I think GOG should resolve this issue with Kaspersky, like any other professional software company that tries to sell things to people. That's why I reported it.
If all of you security and software experts are as good as you say; Maybe you heard of compromised websites that spread malicious auto updates of otherwise perfectly harmless programs?
So the first thing that should come to mind if your antivirus reports such a find AFTER an update of the software is to suspect the update was maybe compromised, and not just blindly adding the new update to an exclusion list.
As I said, I didn't post this to get advice as to how to resolve the issue, but to bring it to the attention of GOG.
Cheers
Line40
If all you wanted to do was notify GOG (actually Kapersky needs to fix this, not GOG), then you should have e-mailed them or sent in a support ticket. Posting this in the discussion forums is inevitably going to lead to, well, discussion.

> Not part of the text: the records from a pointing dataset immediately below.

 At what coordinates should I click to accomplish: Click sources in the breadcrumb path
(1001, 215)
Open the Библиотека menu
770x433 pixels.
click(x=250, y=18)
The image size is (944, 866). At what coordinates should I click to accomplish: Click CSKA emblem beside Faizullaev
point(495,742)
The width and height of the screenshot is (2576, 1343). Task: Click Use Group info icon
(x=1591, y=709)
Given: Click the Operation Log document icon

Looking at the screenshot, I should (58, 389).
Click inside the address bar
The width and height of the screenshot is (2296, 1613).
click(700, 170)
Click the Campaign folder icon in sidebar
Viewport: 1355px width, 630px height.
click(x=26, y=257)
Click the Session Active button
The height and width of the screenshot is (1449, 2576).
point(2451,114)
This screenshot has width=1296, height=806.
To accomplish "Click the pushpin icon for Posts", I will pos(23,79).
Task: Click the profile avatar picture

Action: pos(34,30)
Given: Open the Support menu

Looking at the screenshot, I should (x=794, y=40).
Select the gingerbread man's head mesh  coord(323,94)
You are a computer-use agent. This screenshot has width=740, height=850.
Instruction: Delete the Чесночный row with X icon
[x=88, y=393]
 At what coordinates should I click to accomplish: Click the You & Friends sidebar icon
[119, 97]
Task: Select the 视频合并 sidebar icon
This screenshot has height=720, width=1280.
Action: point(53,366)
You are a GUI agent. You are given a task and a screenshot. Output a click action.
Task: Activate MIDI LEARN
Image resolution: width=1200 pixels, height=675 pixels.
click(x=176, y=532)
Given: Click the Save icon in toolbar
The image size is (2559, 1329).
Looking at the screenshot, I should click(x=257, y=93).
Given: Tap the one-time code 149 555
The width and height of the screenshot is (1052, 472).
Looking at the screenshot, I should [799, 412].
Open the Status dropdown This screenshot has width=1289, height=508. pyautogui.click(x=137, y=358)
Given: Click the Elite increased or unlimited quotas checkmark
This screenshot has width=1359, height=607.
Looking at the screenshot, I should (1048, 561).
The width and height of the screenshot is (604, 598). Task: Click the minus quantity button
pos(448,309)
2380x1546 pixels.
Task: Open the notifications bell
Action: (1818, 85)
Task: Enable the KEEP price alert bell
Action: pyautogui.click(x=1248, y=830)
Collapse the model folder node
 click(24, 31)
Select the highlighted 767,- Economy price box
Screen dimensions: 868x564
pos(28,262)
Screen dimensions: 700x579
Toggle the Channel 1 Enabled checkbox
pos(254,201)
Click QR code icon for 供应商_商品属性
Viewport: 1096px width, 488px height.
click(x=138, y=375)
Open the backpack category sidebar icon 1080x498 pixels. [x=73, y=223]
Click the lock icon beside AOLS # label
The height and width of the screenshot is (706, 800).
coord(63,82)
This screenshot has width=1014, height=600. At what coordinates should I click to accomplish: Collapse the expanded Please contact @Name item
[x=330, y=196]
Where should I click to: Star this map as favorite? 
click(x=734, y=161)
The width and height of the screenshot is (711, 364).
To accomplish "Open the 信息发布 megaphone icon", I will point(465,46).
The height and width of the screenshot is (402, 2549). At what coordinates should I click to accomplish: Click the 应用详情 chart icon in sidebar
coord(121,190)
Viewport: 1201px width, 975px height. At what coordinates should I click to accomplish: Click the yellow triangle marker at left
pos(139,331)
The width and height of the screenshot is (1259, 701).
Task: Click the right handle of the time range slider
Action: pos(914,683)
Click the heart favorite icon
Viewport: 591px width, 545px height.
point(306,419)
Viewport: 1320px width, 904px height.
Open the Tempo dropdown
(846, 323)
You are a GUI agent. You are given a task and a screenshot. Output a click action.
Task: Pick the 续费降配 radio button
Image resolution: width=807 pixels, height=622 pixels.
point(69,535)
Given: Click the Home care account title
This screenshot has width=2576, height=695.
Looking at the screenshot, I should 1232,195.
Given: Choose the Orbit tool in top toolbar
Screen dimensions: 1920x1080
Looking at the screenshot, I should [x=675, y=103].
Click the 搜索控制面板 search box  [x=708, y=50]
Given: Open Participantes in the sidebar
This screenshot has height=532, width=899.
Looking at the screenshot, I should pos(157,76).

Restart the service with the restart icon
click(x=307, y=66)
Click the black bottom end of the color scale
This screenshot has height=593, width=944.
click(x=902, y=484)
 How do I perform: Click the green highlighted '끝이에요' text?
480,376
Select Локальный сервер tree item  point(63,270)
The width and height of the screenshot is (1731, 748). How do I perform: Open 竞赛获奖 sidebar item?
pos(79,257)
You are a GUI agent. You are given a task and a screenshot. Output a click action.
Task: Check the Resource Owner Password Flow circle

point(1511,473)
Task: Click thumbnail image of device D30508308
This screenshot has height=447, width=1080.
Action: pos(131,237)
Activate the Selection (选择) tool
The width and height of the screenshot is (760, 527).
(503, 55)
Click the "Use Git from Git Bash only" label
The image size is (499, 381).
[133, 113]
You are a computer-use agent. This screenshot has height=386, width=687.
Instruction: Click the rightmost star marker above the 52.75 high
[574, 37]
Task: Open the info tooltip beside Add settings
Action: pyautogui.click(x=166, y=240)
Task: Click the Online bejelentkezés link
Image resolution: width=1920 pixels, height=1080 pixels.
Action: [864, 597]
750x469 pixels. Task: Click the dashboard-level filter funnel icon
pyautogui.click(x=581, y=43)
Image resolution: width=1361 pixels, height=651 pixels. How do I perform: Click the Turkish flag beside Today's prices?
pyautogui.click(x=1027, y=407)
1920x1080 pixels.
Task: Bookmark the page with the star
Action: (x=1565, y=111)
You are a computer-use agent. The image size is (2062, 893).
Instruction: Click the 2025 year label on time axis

As for your thoughts on security, while what you describe has been known to happen, what happens far, FAR more often is antivirus products get it wrong. The most likely and first thing that should come to mind is "false positive", especially when the software in question is from an otherwise trusted source. However, we "security and software experts" don't just automatically believe one way or the other, we verify. On-demand malware scanners, VirusTotal, simple research, etc. can easily sort the false threats from the real ones. With Galaxy, basic logic will do: if Galaxy really were malware, the forums would be flooded with reports from multiple users and multiple antivirus products. That has not happened, therefore, false positive, add an exception to your antivirus.